Os críticos reagiram com indignação depois de Eric Trump ter ido ao Fox Business na manhã de quinta-feira para se gabar de que a Foundation Future Industries, empresa onde exerce o cargo de principal conselheiro de estratégia, tinha conseguido um contrato de vários milhões de dólares com o Departamento de Defesa dos EUA.
Para o segmento, a Maria Bartiromo do Fox Business convidou tanto Eric Trump como Sankaet Pathak, cofundador e CEO da Foundation Future, uma empresa de robótica que no início deste ano ganhou um contrato de 24 milhões de dólares com o Pentágono, que prevê a implantação dos seus robôs na Ucrânia, onde serão utilizados para inspecionar e transportar armas.
Bartiromo perguntou ao segundo filho mais velho do Presidente Donald Trump como se envolveu com a Foundation Future e "o que o atraiu" na empresa.
Trump respondeu que decidiu envolver-se na robótica para ajudar a América a "vencer" a corrida com a China na construção de robôs prontos para o combate, da mesma forma que alegadamente ajudou os EUA a "vencer" ao ser um dos primeiros investidores em criptomoedas.
"É melhor estarmos a vencer esta corrida nos Estados Unidos da América", declarou. "Somos a maior economia do mundo... Quando se vai interagir com estes robôs e eles te dão um soco no punho e um high five, eles seguem as tuas ordens. Trazes a economia de IA, vai mudar a indústria, vai mudar as aplicações militares, vai mudar a hotelaria. As utilizações são ilimitadas."

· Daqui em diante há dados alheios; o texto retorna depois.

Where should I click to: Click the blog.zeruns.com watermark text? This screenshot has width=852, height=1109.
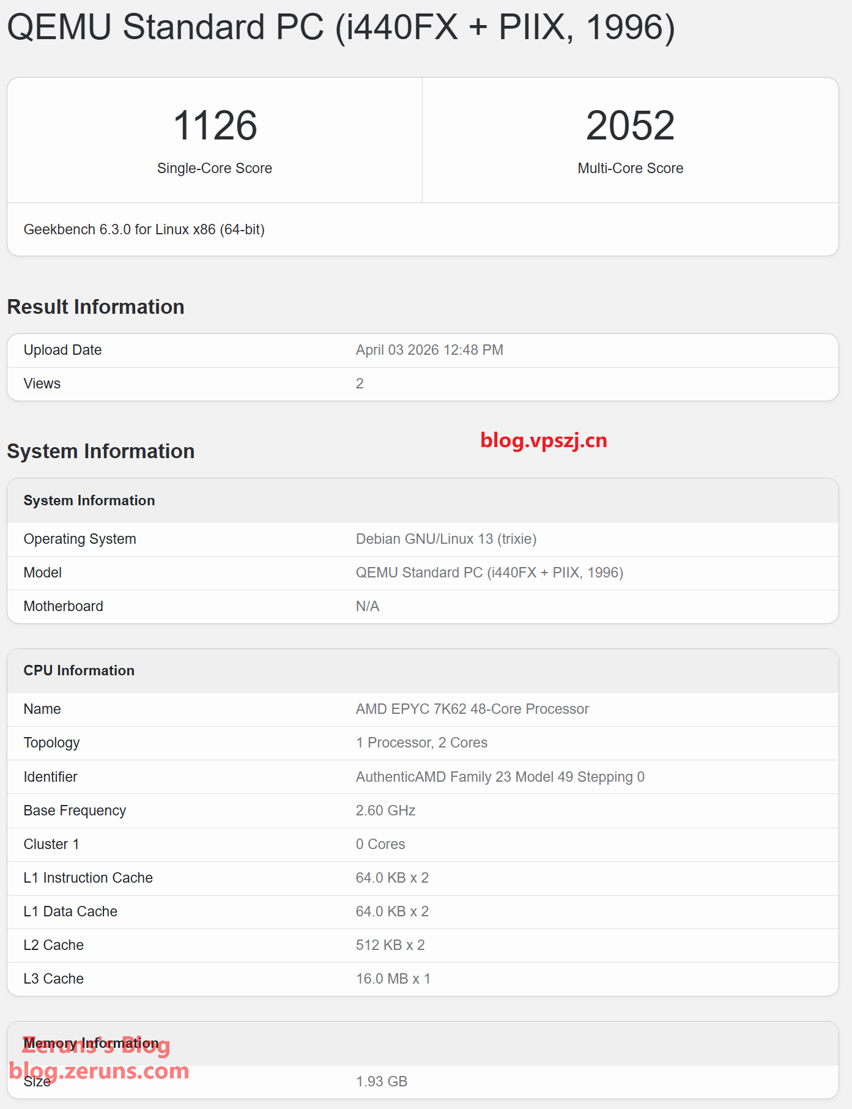[x=99, y=1071]
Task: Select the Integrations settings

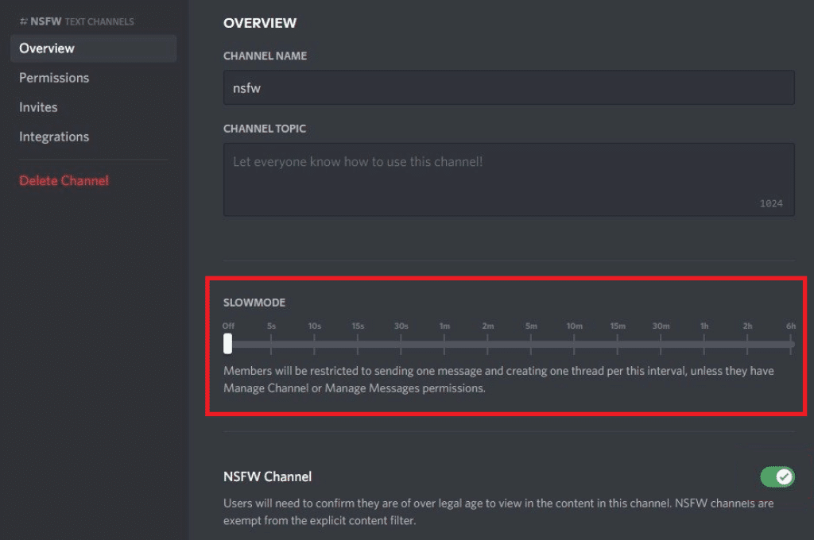Action: point(53,136)

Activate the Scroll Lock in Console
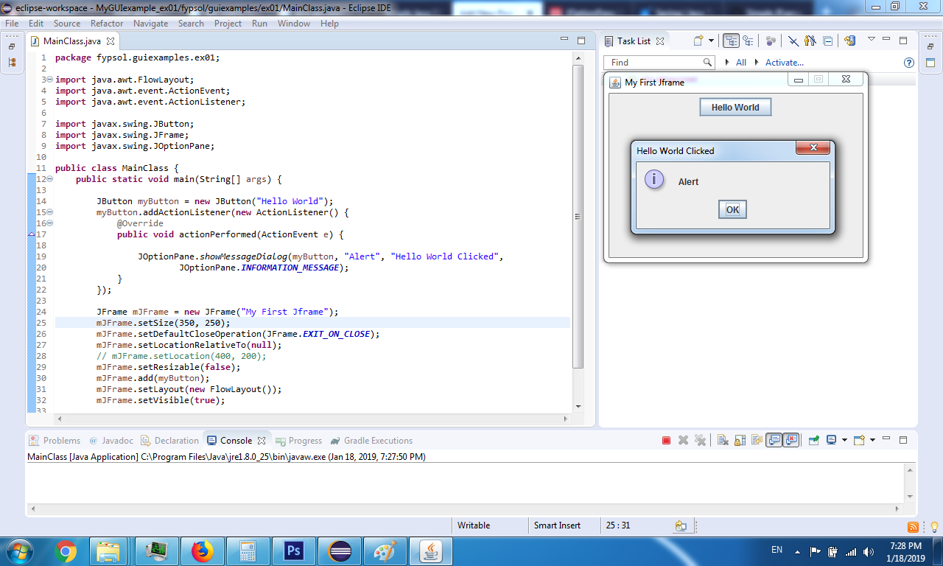[739, 440]
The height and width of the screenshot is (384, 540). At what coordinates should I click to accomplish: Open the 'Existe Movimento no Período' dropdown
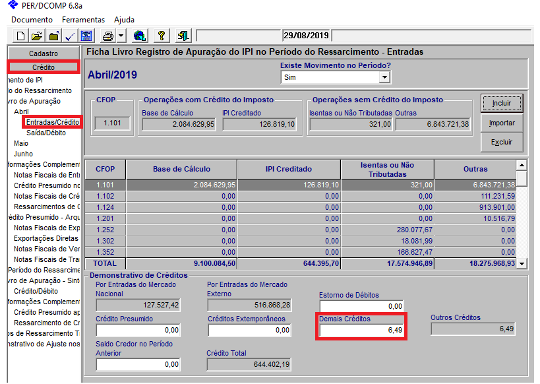(384, 77)
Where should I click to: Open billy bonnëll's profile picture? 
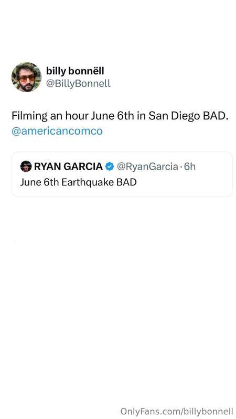click(27, 77)
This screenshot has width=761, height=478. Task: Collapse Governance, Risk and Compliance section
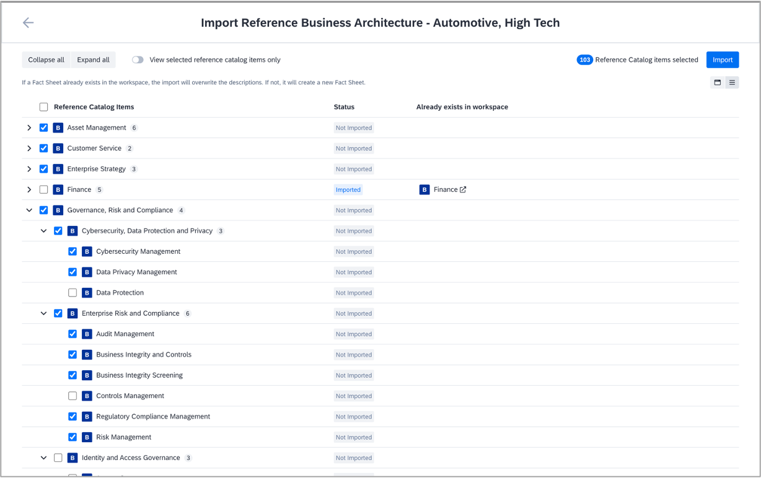coord(29,211)
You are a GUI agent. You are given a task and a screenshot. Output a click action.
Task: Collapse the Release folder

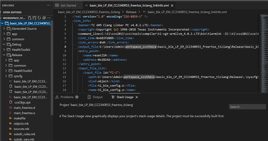click(x=4, y=55)
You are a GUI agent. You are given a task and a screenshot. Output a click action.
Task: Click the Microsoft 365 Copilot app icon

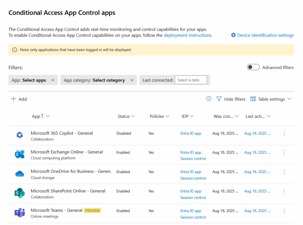click(20, 135)
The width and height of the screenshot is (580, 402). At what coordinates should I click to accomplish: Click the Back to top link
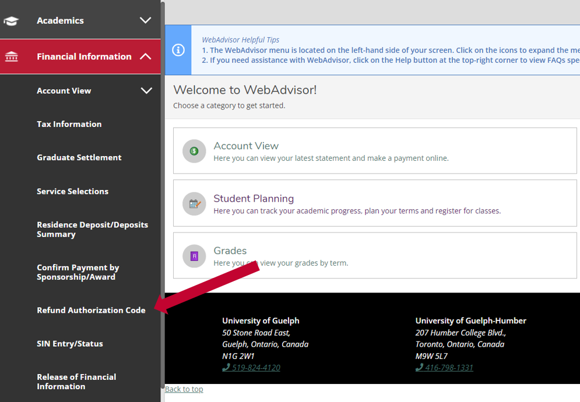click(184, 389)
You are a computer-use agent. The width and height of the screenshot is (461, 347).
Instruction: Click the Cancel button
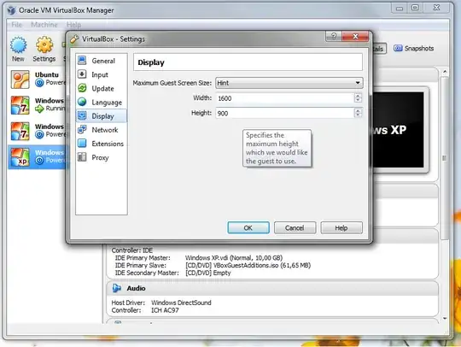click(x=295, y=228)
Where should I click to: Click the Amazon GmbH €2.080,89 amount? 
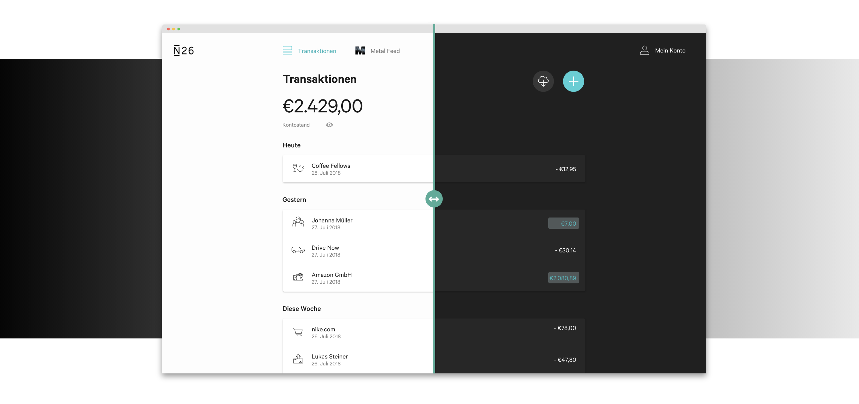pos(563,277)
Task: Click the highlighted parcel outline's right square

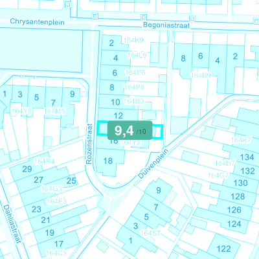Action: click(x=158, y=131)
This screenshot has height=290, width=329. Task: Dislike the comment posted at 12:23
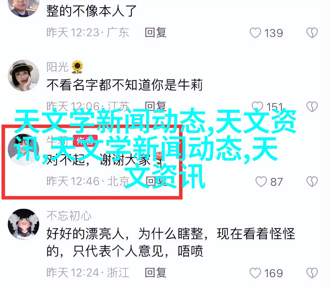[x=312, y=33]
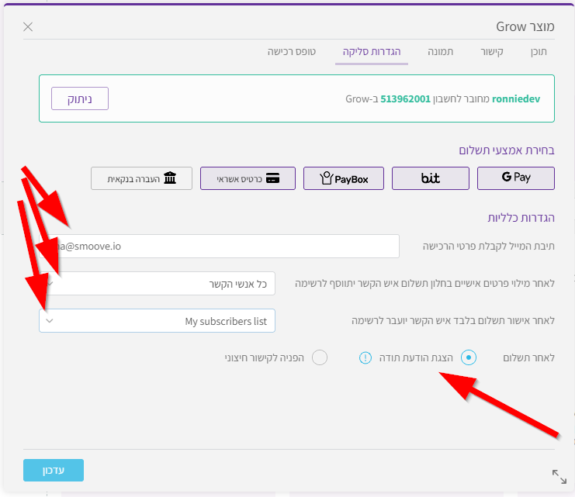Open My subscribers list dropdown
Screen dimensions: 575x497
click(158, 321)
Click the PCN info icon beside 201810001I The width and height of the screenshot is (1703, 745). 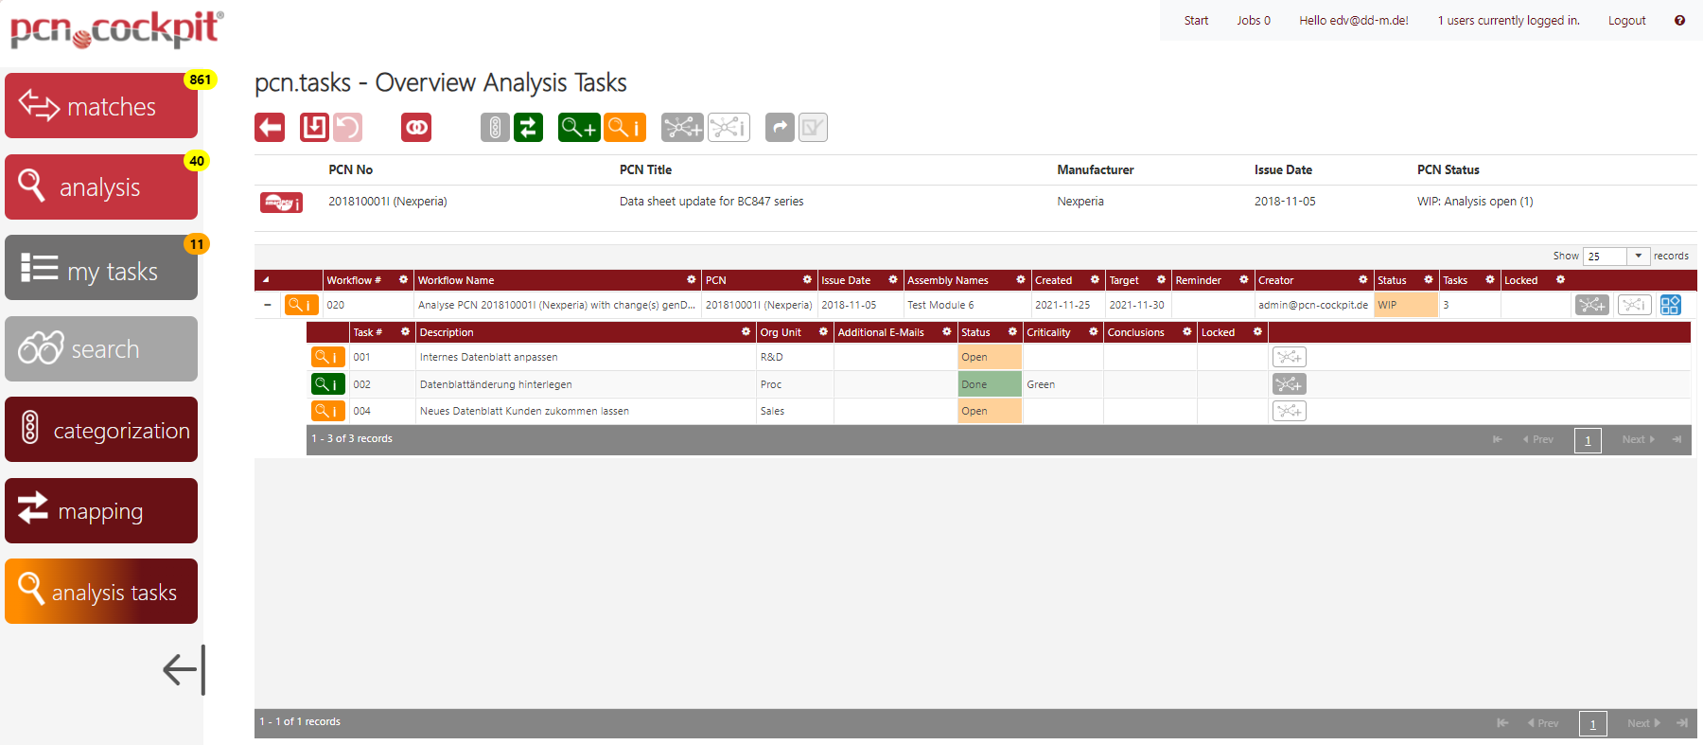click(x=281, y=203)
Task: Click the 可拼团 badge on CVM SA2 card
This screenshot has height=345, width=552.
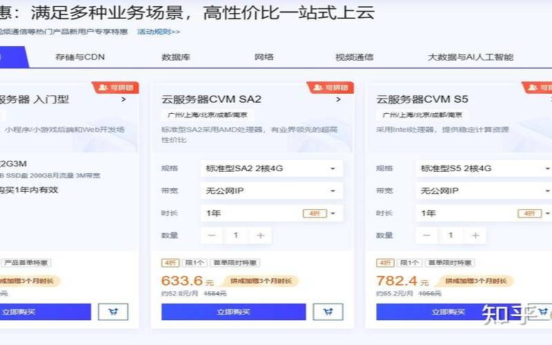Action: coord(328,88)
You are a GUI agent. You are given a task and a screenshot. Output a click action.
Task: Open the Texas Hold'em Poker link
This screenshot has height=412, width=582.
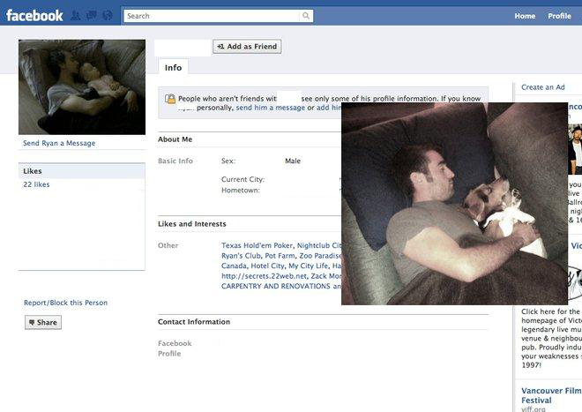[257, 245]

Eric Trump e o seu irmão, Donald Trump Jr., têm investido há meses em empresas com o objetivo de conseguir lucrativos contratos com o Pentágono.
O Wall Street Journal noticiou em março que os irmãos Trump investiram numa empresa de drones sediada na Florida chamada Powerus, que "está a concorrer para satisfazer a nova procura do Pentágono" por drones, procura essa que surgiu quando a administração Trump proibiu drones e componentes de drones fabricados no estrangeiro nos EUA em dezembro.
E em 2025, pelo menos duas empresas apoiadas por Trump Jr. receberam contratos do DOD no valor coletivo de centenas de milhões de dólares.
Dado este historial, os críticos foram rápidos a lançar acusações de corrupção aos Trump por usarem a presidência do pai para se enriquecerem pessoalmente.
"O filho do presidente, que nunca esteve envolvido nesta indústria antes de o seu pai se tornar presidente, não deveria estar a obter contratos do Pentágono", declarou Ron Filipkowski, editor-chefe do MeidasTouch. "Esta é uma corrupção absurda sobre a qual os republicanos no Congresso não dirão nada e não exercerão qualquer supervisão."
Phillips O'Brien, professor de estudos estratégicos na Universidade de St. Andrews, disse que o facto de o filho do presidente se gabar abertamente de conseguir contratos de vários milhões de dólares com o DOD do seu pai demonstra que "o governo dos EUA é agora um dos governos mais corruptos da terra, senão o mais corrupto".
O cientista político da Universidade do Michigan, Donald Moynihan, comparou os irmãos Trump a Uday e Qusay Hussein, os falecidos filhos do ex-presidente iraquiano Saddam Hussein, e argumentou que grande parte da segunda administração de Trump parece estar a gerir o governo dos EUA como se fosse um negócio de família.
"Uma justificação subestimada para os massivos aumentos de Trump nos gastos com imigração/defesa militar", escreveu, "é criar um fundo paralelo público para amigos, familiares e doadores."
O advogado de segurança nacional Bradley Moss, numa alusão a possíveis futuras investigações congressuais sobre a corrupção da família Trump, aconselhou Eric Trump a "preservar os seus registos".